EU-Hof: vluchtelingenstatus voor Palestijnen die UNWRA-gebied moeten verlaten

Contentverzamelaar

EU-Hof: vluchtelingenstatus voor Palestijnen die UNWRA-gebied moeten verlaten

Palestijnen die gedwongen zijn om de vluchtelingenkampen in Libanon van het United Nations Relief and Works Agency for Palastine Refugees in the Near East (UNWRA) te verlaten komen van rechtswege in aanmerking voor een vluchtelingenstatus. Dat heeft het EU-Hof geantwoord op vragen van een Hongaarse rechter.

Het betreft het arrest van 19 december 2012 in de zaak C-364/11 El Karem El Kot e.a.

Verschillende staatloze Palestijnse vluchtelingen waren gedwongen om de vluchtelingenkampen in Libanon van het United Nations Relief and Works Agency for Palastine Refugees in the Near East (UNWRA) te verlaten.
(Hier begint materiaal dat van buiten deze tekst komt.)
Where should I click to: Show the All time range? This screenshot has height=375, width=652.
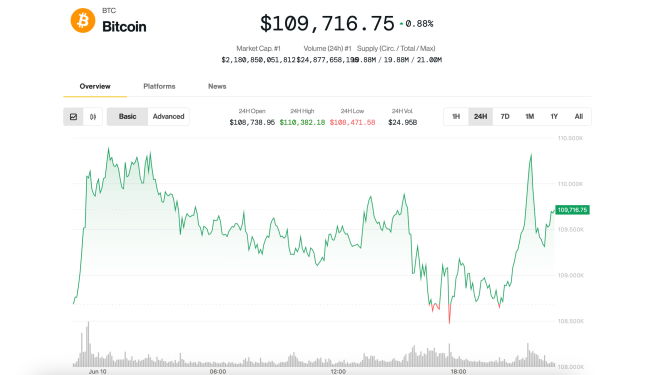click(578, 117)
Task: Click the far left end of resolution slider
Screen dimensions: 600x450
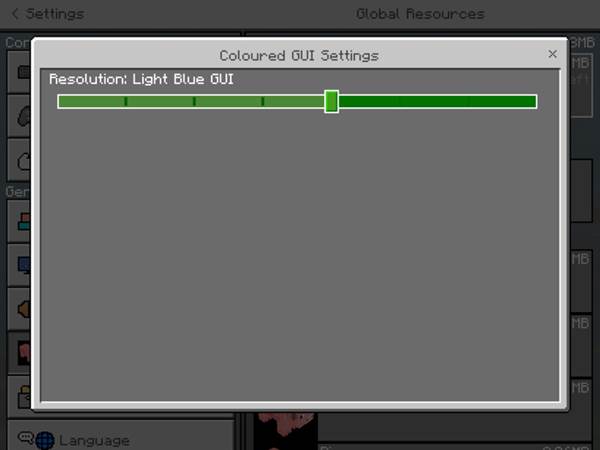Action: coord(61,101)
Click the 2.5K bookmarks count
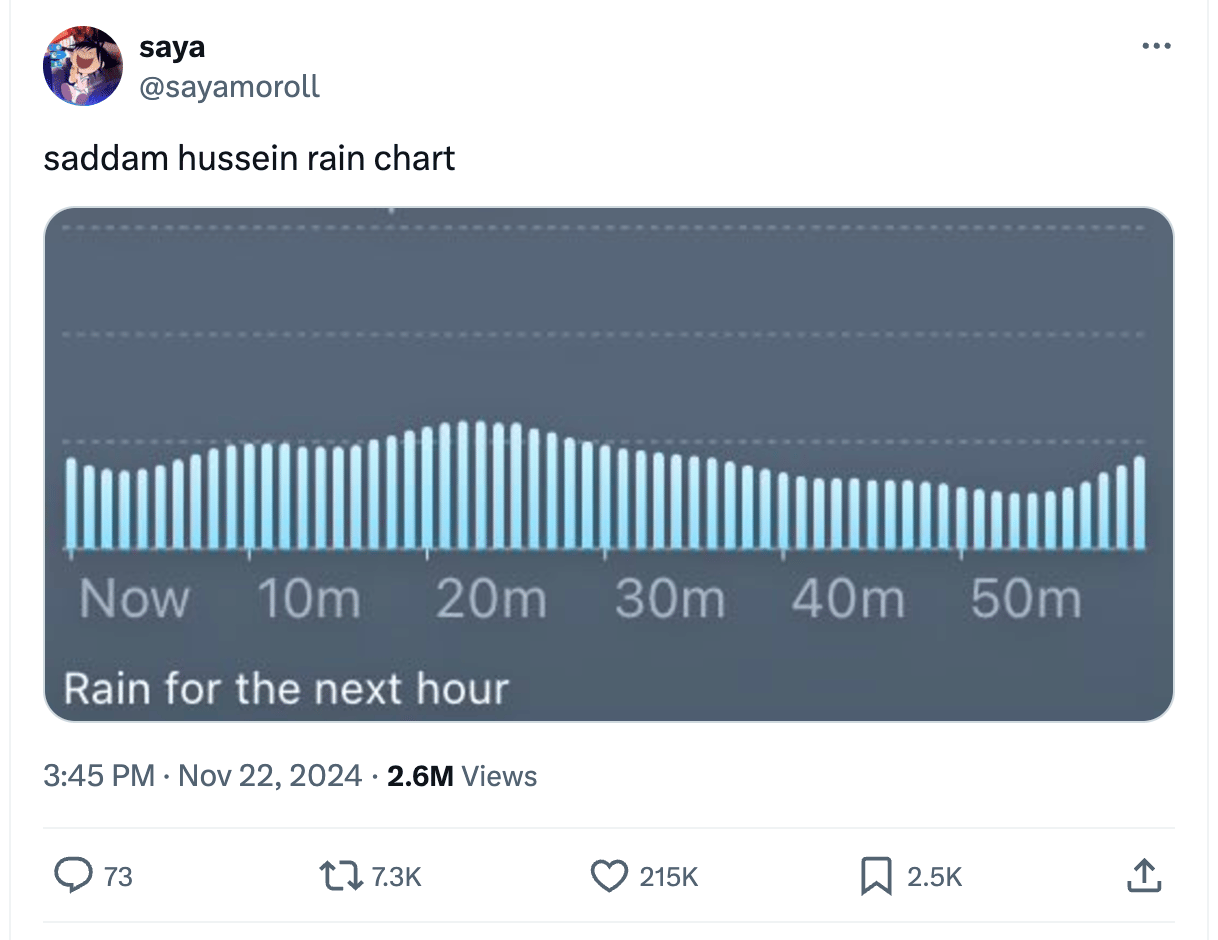1218x940 pixels. coord(934,877)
In de kampen waren zij hun leven niet meer zeker, omdat zij bijvoorbeeld terecht kwamen in gewapende conflicten tussen verschillende groeperingen.

In Hongarije verzochten zij om erkenning van vluchtelingenstatus. Deze werd niet verleend.

Het EU-Hof heeft geoordeeld dat wanneer de UNWRA niet meer in staat is om de betrokkenen te beschermen (hetzij omdat de UNWRA is opgehouden te bestaan, hetzij omdat de personen gedwongen zijn om het UNWRA gebied te verlaten) de betrokkenen van rechtswege recht hebben op een vluchtelingenstatus. Dit betekent concreet dat de betrokkenen niet hoeven aan te tonen dat er een gegronde vrees voor vervolging is.

Er is geen recht op vluchtelingenstatus van rechtswege wanneer de betrokkene zelfstandig ervoor kiest het UNWRA-gebied te verlaten. Er is sprake van gedwongen verlaten van het UNWRA-gebied wanneer de veiligheid van de betrokkene in het geding is en wanneer het voor de UNWRA onmogelijk is om te garanderen dat de betrokkenen in het gebied veilig kunnen worden opgevangen.

Dat de betrokkenen van rechtswege recht hebben op vluchtelingenstatus betekent overigens niet dat ze een onvoorwaardelijk recht op erkenning van de vluchtelingenstatus hebben. De asielzoeker moet aantonen dat hij daadwerkelijk de bijstand van het UNRWA heeft ingeroepen (zie in dit verband arrest van 17 juni 2010 in de zaak  Bolbol, C‑31/09) en dat deze bijstand is opgehouden op grond van redenen buiten zijn invloed en onafhankelijk van zijn wil.